Fitch Ratings fired a warning shot Friday about President Donald Trump's economic policies, saying hard-line stances on trade and immigration pose potentially serious problems for the world.
"The Trump administration represents a risk to international economic conditions and global sovereign credit fundamentals," the agency said in a statement. "U.S. policy predictability has diminished, with established international communication channels and relationship norms being set aside and raising the prospect of sudden, unanticipated changes in U.S. policies with potential global implications."
The most serious implications would involve credit downgrades for sovereign debt.
Fitch does not mention the U.S. specifically being subject to a reduced rating, but listed several of its trading partners that could take a hit should negative conditions emerge from Trump's saber-rattling on international trade agreements and immigration flows.
Among those that could face the most serious impact are Canada, Germany, China, Japan and Mexico, all of which have been mentioned by Trump or his advisors as benefiting from unfair trade pacts. Fitch warned that as the rhetoric escalates, "the list is unlikely to end there."
"One interpretation of current events is that, after an early flurry of disruptive change to establish a fundamental reorientation of policy direction and intent, the administration will settle in, embracing a consistent business- and trade-friendly framework that leverages these aspects of its economic program, with favourable international spill-overs," Fitch's analysts said.
However, Fitch maintains that global credit and economic risks are to the downside, with a "less benign" scenario more likely to emerge, particularly when it comes to trade.
Fitch's warning, however, runs counter to most economic and investor surveys.
Though consumer sentiment dipped in February , it remains high compared with historical norms. The Citigroup Economic Surprise Index, which measures data compared to expectations, is running near multiyear highs. The Atlanta Fed sees first-quarter GDP at 2.7 percent, which would be the best start to a year since 2013.

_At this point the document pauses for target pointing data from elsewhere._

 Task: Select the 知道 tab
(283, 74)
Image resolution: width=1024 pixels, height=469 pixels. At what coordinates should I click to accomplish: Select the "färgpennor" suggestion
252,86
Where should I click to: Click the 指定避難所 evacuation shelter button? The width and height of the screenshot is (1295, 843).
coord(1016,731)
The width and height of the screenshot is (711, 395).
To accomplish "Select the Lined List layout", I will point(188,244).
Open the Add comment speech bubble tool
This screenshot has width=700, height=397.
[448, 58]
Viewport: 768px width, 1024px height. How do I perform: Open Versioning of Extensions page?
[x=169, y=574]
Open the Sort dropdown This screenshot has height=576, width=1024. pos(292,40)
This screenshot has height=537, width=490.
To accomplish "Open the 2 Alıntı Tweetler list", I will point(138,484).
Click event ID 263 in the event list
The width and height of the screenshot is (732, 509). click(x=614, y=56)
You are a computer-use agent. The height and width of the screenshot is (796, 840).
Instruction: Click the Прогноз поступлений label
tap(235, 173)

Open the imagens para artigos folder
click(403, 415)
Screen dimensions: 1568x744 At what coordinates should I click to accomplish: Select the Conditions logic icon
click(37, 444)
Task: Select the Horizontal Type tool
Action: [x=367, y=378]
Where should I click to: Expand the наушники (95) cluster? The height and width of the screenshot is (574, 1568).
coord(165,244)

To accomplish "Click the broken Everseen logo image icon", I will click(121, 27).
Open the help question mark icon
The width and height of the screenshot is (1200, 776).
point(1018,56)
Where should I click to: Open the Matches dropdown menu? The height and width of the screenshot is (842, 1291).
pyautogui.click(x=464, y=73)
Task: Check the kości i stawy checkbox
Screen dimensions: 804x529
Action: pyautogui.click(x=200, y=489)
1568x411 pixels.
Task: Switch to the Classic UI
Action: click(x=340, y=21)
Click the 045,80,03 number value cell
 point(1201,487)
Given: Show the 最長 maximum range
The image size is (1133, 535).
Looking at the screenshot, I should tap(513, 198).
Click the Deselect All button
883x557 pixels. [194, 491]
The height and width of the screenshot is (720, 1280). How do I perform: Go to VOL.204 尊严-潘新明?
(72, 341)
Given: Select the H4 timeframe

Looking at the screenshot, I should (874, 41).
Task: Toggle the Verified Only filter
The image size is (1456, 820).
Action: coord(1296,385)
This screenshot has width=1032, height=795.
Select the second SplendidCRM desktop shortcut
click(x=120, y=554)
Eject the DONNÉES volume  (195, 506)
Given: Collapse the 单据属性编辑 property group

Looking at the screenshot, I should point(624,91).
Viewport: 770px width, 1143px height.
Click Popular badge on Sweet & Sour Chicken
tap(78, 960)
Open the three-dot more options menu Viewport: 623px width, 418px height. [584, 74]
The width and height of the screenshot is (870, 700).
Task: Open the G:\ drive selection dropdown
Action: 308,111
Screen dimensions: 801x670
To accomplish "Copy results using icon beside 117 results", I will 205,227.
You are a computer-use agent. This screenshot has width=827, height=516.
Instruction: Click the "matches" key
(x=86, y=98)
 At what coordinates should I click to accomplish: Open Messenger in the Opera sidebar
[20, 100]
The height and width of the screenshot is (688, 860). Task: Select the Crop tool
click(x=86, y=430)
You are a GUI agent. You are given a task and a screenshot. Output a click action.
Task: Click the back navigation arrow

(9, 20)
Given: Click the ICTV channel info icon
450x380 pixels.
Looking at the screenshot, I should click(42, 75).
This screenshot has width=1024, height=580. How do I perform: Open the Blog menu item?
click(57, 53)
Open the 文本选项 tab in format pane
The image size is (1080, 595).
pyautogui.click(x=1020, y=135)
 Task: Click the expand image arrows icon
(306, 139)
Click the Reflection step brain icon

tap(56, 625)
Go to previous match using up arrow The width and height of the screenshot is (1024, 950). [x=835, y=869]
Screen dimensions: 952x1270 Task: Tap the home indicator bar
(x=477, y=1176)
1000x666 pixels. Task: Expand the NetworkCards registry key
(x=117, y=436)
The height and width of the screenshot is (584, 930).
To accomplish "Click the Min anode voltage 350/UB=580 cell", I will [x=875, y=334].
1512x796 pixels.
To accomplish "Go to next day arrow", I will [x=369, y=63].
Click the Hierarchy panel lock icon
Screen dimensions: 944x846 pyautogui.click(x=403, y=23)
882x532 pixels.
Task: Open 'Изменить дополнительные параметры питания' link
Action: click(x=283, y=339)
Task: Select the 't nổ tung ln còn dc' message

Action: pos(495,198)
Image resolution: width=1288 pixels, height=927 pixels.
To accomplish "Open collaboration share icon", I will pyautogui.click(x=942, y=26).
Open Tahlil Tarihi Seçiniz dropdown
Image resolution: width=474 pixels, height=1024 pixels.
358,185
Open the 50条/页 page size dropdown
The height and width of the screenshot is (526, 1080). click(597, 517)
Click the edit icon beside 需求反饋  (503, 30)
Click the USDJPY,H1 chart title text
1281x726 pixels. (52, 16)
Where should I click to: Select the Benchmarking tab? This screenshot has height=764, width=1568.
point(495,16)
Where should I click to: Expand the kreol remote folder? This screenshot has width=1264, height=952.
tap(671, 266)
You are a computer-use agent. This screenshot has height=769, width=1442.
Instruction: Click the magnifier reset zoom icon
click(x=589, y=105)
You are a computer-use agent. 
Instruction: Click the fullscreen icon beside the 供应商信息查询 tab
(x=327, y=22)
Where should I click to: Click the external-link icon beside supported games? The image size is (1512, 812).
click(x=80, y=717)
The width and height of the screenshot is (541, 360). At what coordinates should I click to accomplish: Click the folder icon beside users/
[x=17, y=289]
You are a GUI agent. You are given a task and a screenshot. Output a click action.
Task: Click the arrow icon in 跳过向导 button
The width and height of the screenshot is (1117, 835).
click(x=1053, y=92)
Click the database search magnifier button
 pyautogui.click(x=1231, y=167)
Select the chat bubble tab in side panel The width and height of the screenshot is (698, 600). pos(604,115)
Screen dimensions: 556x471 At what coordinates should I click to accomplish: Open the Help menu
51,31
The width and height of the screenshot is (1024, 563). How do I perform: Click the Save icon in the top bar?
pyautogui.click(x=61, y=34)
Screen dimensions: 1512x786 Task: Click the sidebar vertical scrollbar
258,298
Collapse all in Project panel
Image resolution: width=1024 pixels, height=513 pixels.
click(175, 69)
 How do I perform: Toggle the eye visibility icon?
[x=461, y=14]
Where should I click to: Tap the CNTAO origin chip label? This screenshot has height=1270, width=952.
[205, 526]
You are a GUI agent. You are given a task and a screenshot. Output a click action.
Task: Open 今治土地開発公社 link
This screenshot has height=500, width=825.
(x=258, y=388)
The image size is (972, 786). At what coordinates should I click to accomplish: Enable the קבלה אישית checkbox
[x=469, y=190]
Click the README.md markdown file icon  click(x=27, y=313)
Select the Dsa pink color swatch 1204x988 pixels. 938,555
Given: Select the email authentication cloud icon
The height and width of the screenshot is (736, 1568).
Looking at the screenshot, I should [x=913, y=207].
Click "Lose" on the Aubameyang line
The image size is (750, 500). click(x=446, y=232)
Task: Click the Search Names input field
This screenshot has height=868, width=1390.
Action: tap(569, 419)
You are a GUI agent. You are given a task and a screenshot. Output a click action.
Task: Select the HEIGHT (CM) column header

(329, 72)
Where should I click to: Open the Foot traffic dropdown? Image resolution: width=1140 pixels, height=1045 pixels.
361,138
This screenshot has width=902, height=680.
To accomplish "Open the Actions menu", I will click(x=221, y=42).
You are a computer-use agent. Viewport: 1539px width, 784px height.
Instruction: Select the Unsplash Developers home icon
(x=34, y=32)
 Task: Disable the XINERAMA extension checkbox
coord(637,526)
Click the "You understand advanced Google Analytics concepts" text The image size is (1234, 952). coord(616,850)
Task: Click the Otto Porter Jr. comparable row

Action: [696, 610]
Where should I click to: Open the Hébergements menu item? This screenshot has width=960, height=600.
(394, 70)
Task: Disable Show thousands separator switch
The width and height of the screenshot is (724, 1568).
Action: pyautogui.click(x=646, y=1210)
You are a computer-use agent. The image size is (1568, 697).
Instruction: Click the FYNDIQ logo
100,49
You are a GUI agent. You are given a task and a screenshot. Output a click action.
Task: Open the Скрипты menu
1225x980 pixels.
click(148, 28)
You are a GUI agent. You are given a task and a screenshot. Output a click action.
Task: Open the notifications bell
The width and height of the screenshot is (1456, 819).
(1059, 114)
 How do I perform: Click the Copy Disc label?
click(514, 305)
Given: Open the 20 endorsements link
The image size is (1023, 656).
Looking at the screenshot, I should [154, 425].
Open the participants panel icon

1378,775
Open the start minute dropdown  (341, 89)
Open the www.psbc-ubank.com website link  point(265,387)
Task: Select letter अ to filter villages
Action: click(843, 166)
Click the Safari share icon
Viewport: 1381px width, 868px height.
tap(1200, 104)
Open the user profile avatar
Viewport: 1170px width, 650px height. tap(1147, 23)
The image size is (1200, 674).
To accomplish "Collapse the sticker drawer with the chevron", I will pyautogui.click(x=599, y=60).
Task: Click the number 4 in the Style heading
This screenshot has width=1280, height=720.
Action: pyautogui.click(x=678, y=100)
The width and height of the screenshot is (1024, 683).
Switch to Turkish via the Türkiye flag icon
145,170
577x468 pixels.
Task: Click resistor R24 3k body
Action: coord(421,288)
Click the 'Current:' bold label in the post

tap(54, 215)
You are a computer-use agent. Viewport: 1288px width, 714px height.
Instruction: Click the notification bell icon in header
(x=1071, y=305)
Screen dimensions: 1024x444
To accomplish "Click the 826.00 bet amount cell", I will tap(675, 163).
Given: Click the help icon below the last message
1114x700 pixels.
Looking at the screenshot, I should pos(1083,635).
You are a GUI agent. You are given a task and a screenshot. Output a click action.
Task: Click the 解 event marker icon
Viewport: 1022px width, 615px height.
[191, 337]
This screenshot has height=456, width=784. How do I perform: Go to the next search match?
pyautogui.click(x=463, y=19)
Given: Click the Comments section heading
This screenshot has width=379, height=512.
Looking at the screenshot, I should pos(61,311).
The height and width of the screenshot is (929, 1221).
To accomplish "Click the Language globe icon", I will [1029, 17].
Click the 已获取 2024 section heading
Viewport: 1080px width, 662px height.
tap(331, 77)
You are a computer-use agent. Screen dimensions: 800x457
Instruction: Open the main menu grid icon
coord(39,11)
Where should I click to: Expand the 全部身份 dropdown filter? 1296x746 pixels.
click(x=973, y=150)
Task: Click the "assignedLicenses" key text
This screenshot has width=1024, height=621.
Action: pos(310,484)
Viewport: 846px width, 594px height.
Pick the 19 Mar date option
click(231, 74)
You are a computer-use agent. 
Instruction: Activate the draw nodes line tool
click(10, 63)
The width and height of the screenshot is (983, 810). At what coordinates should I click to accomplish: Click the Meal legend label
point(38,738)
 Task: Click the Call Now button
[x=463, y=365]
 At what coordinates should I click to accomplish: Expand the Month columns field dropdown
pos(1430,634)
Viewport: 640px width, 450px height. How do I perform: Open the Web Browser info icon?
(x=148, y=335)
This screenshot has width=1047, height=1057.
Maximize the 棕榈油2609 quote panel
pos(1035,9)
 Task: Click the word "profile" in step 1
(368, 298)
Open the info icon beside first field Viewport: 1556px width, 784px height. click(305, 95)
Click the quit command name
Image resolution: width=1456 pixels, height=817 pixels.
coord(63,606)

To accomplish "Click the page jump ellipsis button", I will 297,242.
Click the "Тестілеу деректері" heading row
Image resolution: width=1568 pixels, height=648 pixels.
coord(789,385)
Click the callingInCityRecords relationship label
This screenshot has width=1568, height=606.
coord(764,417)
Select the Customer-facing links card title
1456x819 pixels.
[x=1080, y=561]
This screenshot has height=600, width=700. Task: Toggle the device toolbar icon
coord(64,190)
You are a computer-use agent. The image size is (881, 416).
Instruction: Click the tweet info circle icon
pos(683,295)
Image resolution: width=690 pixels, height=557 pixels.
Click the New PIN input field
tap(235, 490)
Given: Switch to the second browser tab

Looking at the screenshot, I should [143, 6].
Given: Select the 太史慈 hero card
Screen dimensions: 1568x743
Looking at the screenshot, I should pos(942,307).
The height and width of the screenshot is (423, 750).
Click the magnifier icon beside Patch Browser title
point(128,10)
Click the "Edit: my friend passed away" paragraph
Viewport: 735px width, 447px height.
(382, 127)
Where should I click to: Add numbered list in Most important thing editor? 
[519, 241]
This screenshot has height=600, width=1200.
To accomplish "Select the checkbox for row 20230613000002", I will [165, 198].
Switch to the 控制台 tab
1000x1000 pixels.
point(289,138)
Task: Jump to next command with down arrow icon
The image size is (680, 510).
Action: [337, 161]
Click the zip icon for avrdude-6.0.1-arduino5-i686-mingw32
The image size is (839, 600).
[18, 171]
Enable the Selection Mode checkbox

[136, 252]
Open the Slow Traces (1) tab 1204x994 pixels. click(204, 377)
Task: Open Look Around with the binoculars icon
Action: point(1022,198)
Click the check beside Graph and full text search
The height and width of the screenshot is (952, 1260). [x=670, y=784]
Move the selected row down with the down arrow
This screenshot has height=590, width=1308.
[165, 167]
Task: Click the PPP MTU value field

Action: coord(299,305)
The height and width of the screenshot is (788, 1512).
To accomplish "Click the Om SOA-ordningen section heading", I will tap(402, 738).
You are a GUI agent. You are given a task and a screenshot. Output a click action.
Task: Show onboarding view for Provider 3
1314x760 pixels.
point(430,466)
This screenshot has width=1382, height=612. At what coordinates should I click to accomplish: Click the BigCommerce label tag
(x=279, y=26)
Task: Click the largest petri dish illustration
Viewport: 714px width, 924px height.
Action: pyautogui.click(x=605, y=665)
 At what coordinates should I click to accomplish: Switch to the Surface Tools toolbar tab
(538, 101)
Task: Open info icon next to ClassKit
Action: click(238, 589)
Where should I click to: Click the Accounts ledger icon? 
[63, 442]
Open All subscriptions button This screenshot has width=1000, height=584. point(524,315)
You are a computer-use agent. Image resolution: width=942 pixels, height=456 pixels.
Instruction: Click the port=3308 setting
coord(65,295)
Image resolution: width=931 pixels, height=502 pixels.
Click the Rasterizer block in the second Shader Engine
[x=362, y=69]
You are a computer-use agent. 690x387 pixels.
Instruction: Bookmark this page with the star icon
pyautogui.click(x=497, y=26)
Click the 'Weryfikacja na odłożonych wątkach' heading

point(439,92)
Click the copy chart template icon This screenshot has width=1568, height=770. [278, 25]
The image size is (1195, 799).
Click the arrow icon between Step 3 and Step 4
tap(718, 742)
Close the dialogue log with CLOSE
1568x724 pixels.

Also, the major stock market averages are setting new records, and equity mutual funds just broke a 47-week run of net outflows, the longest in history, according to Thomson Reuters Lipper.
The administration thus far has pulled out of the Trans-Pacific Partnership, wants to renegotiate the North American Free Trade Agreement and has issued harsh rhetoric against companies seeking to relocate outside the U.S. Fitch said the ramifications of its moves won't be known for a while, but the early indications are for disruption around the world.
"In short, a lot can change, but the aggressive tone of some administration rhetoric does not portend an easy period of negotiation ahead, nor does it suggest there is much scope for compromise," the analysts wrote.
The warning comes a day after Fitch said the amount of countries carrying AAA-rated debt has fallen to its lowest level in 14 years. As a percentage of all nations with rated sovereign debt, that is the worst reading ever.
The U.S. maintains its pristine rating, even though Fitch noted that it is "judged to have (relatively) weak public finances."
On the upside, Fitch said Trump's plans to cut taxes, slash business regulations and spend on infrastructure are pro-growth.
However, restrictions on immigration are viewed negatively. Fitch pointed out that the U.S. and Mexico have the world's busiest immigration corridor. In addition to Mexico, Honduras, El Salvador, Guatemala and Nicaragua all have high "remittance flows," or payments that immigrants send back to their home countries.
The Fitch warning also includes countries that enjoy investment from U.S. companies and in turn ship goods back to the United States. That list is "potentially long" and includes Canada, the U.K., Netherlands, Mexico, Germany, China and Brazil.